ABOUT THIS TASK: Output the listing below verbatim.

DATA SHOWN:
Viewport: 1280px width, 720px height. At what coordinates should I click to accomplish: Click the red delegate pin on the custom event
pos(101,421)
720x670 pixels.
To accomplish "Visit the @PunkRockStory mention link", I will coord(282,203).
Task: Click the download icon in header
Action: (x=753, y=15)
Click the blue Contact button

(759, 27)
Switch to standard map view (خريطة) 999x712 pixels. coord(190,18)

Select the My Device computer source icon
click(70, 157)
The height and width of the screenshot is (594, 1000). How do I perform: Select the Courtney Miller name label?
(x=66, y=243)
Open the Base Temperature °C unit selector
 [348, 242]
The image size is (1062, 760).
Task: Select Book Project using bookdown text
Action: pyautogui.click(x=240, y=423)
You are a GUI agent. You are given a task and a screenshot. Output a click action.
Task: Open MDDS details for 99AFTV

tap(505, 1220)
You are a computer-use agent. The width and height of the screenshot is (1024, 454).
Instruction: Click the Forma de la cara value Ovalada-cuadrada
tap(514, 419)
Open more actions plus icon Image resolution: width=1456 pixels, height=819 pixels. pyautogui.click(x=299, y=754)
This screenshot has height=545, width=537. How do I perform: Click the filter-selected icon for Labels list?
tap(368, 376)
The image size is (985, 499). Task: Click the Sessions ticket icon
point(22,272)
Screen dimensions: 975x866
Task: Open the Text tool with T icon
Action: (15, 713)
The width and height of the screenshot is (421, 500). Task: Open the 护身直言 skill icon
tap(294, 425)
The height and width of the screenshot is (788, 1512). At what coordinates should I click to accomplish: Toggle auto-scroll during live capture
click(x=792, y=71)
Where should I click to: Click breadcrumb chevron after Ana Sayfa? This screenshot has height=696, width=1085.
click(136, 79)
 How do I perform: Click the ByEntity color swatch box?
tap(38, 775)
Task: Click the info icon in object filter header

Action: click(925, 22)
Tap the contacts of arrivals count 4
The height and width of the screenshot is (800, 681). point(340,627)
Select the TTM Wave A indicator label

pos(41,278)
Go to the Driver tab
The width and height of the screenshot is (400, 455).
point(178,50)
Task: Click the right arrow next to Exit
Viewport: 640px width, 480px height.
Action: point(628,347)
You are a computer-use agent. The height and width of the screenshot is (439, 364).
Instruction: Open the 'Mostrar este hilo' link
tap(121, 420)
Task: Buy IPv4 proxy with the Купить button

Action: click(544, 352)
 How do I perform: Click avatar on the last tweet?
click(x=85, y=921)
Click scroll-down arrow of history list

PROBLEM SOLUTION:
Viewport: 1280px width, 720px height. At what coordinates should I click to accomplish: Click the red delegate pin on the custom event
pos(101,421)
720x670 pixels.
To accomplish "Visit the @PunkRockStory mention link", I will coord(282,203).
Task: Click the download icon in header
Action: (x=753, y=15)
Click the blue Contact button

(759, 27)
Switch to standard map view (خريطة) 999x712 pixels. coord(190,18)

Select the My Device computer source icon
click(70, 157)
The height and width of the screenshot is (594, 1000). How do I perform: Select the Courtney Miller name label?
(x=66, y=243)
Open the Base Temperature °C unit selector
 [348, 242]
The image size is (1062, 760).
Task: Select Book Project using bookdown text
Action: pyautogui.click(x=240, y=423)
You are a GUI agent. You are given a task and a screenshot. Output a click action.
Task: Open MDDS details for 99AFTV

tap(505, 1220)
You are a computer-use agent. The width and height of the screenshot is (1024, 454).
Instruction: Click the Forma de la cara value Ovalada-cuadrada
tap(514, 419)
Open more actions plus icon Image resolution: width=1456 pixels, height=819 pixels. pyautogui.click(x=299, y=754)
This screenshot has height=545, width=537. How do I perform: Click the filter-selected icon for Labels list?
tap(368, 376)
The image size is (985, 499). Task: Click the Sessions ticket icon
point(22,272)
Screen dimensions: 975x866
Task: Open the Text tool with T icon
Action: (15, 713)
The width and height of the screenshot is (421, 500). Task: Open the 护身直言 skill icon
tap(294, 425)
The height and width of the screenshot is (788, 1512). At what coordinates should I click to accomplish: Toggle auto-scroll during live capture
click(x=792, y=71)
Where should I click to: Click breadcrumb chevron after Ana Sayfa? This screenshot has height=696, width=1085.
click(136, 79)
 How do I perform: Click the ByEntity color swatch box?
tap(38, 775)
Task: Click the info icon in object filter header

Action: click(925, 22)
Tap the contacts of arrivals count 4
The height and width of the screenshot is (800, 681). point(340,627)
Select the TTM Wave A indicator label

pos(41,278)
Go to the Driver tab
The width and height of the screenshot is (400, 455).
point(178,50)
Task: Click the right arrow next to Exit
Viewport: 640px width, 480px height.
Action: point(628,347)
You are a computer-use agent. The height and width of the screenshot is (439, 364).
Instruction: Open the 'Mostrar este hilo' link
tap(121, 420)
Task: Buy IPv4 proxy with the Купить button

Action: click(544, 352)
 How do I perform: Click avatar on the last tweet?
click(x=85, y=921)
Click scroll-down arrow of history list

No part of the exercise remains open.